Complex Functions

Example 4 - Spreadsheet functions: Ranking, weighted ranking, order of formula processing

Other features illustrated: Summing calculation, hiding columns, creating column spanners, viewing hidden columns, IF conditions

Background: This example shows how you can use ranking and apply weights to those ranks in order to answer questions like "What is the best county for ...?"

Goals:

  1. Create a table that will rank the best county in the US in which to live, based on our three criteria - commute time, median household income, and median housing value.
  2. Limit our rankings to counties that meet our population size criteria - between 50,000 and 150,000 people.

Steps: Goal 1 Create a table that will rank the best county in the US in which to live, based on our three criteria - commute time, median household income, and median housing value.

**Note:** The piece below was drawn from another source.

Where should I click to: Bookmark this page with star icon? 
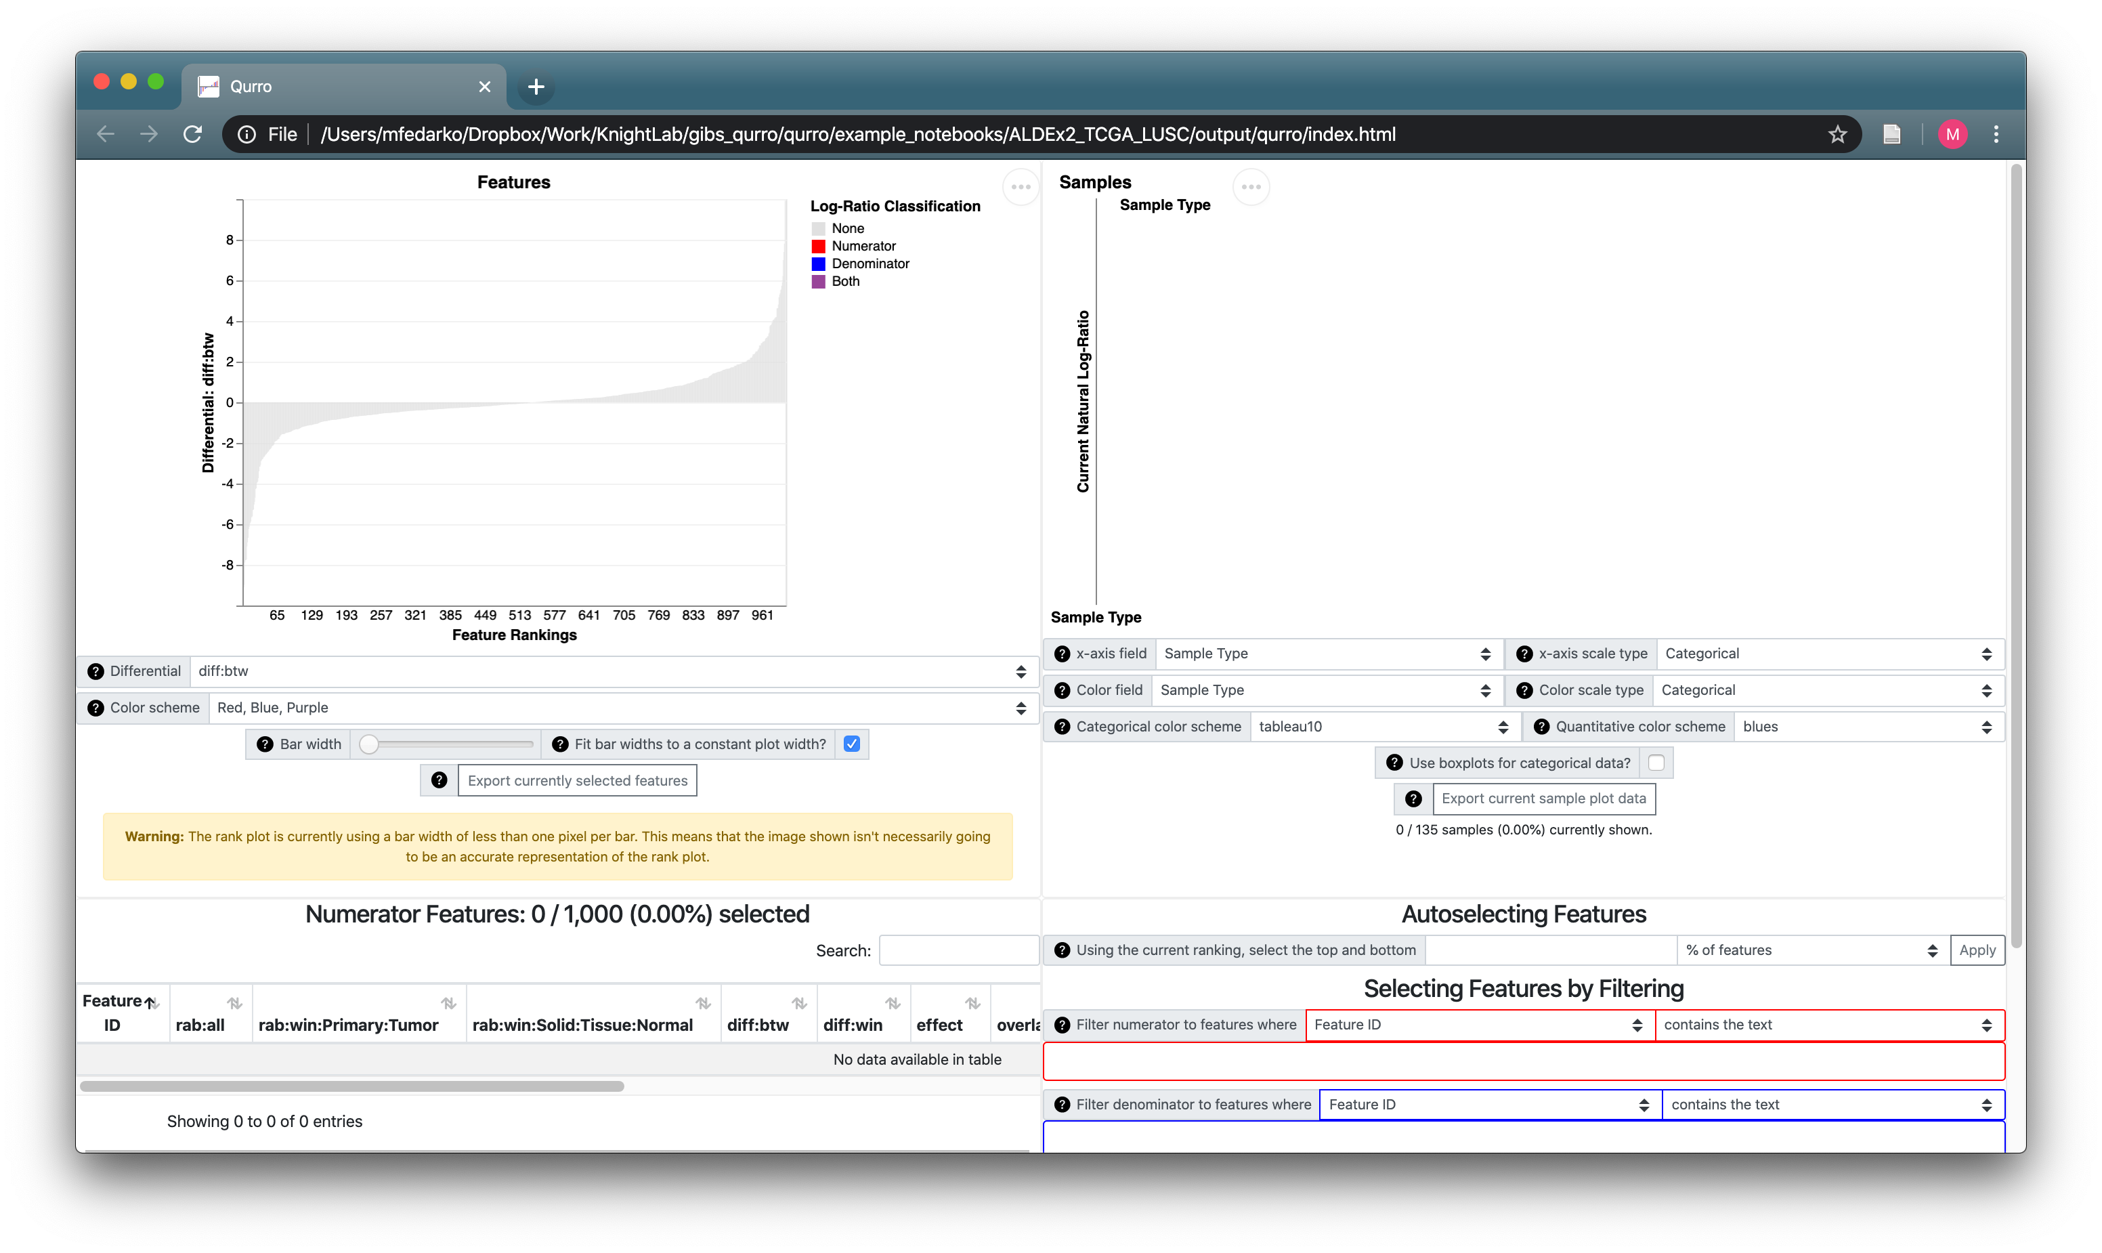1837,134
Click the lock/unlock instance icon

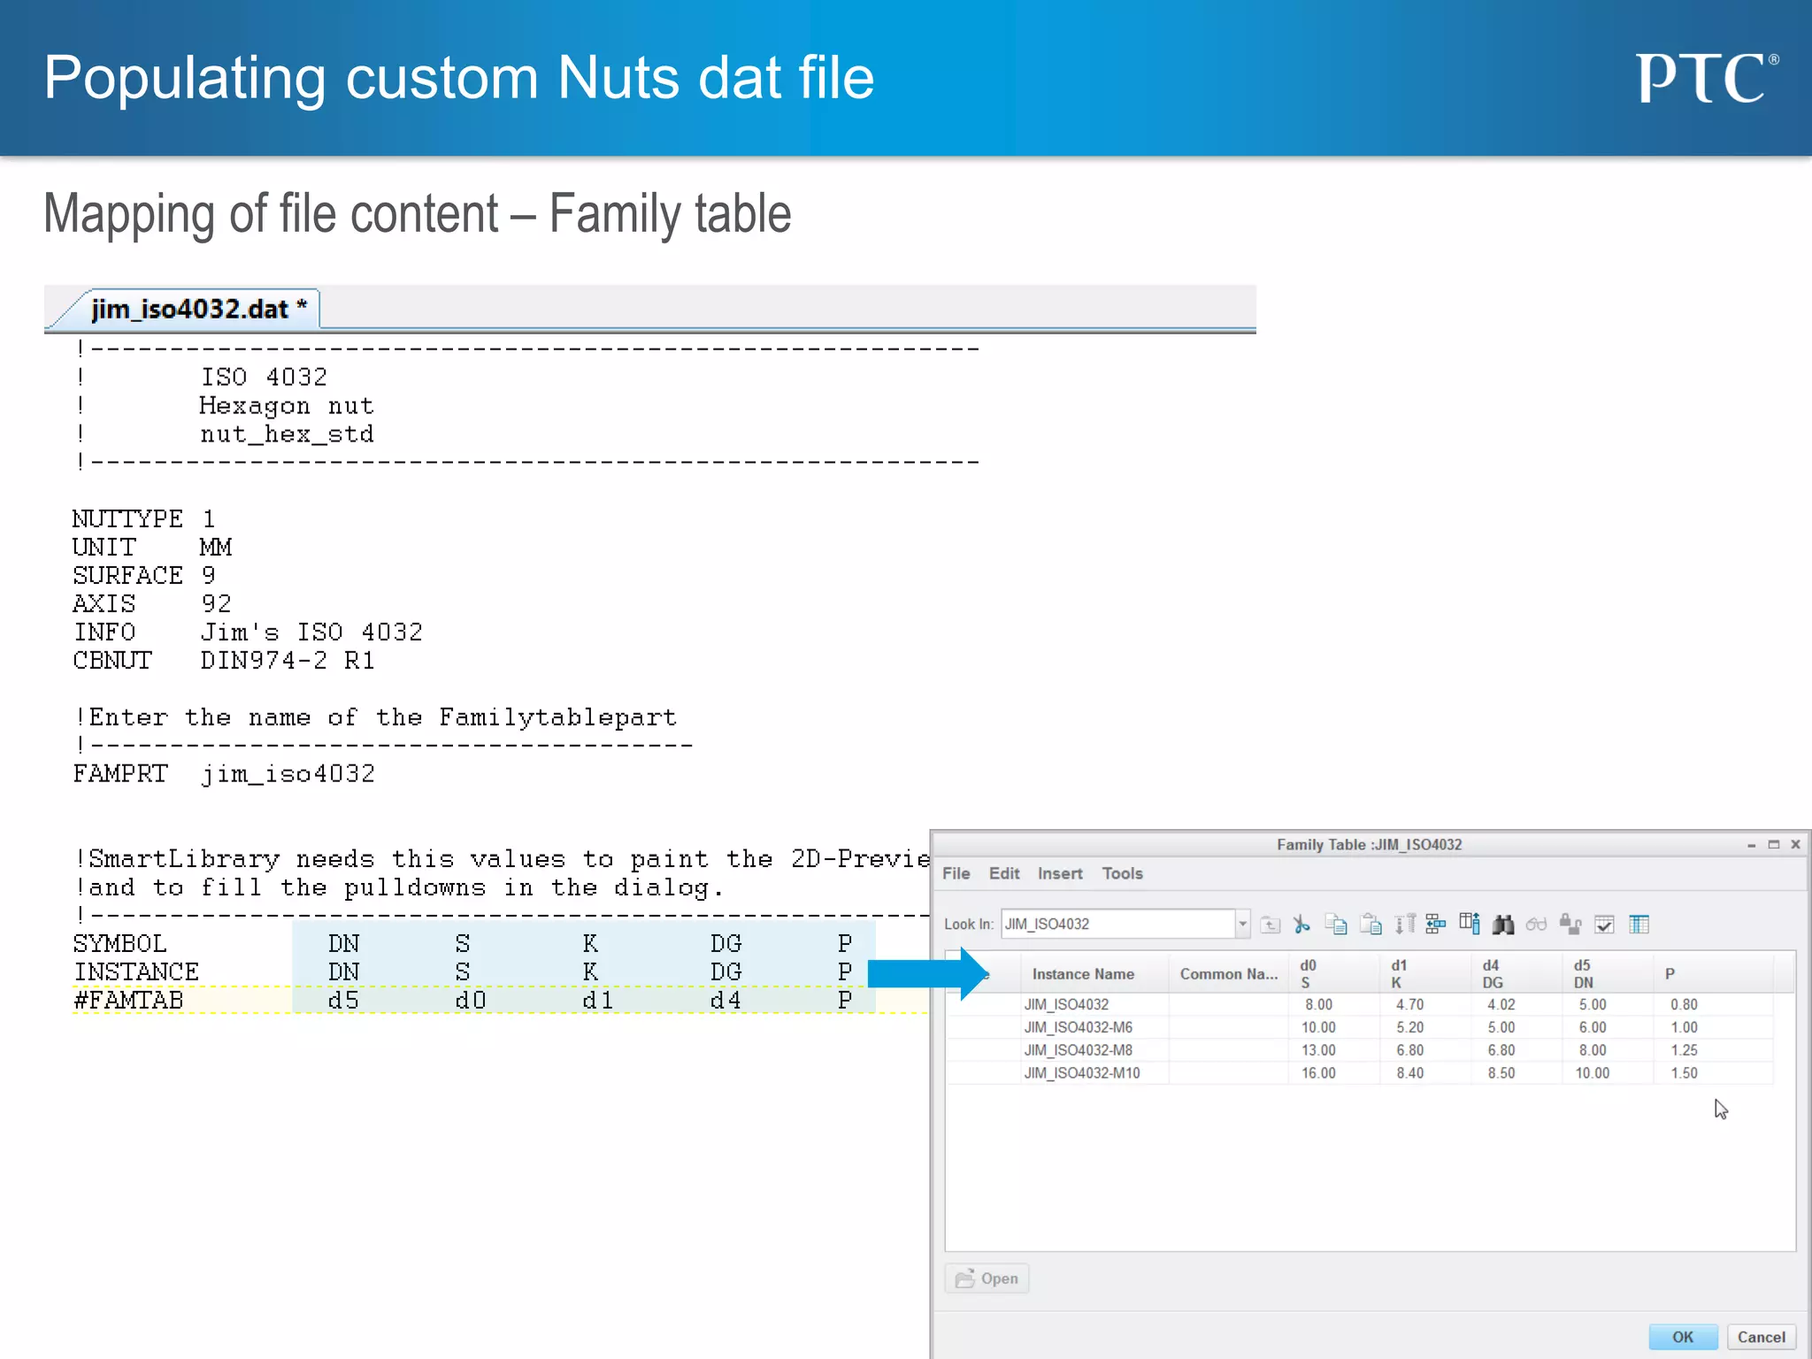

  1. Open the Ferrett Session File (or saved data basket) named sf3_bestcounty_tolive.fsf.
  2. Go to the Step 2 tab to see the variables in the data basket - number of workers not working at home, aggregate travel time to work, median household income, median value of owner-occupied housing units, and county (all counties in US).
  3. "Make a Table"
  4. Turn off the "Automatic Totals" (in the "Options" menu) and drag the county variable to column 1 to define the rows.
  5. Drag the aggregate travel time variable, P033001, to column 2 - C2, R1.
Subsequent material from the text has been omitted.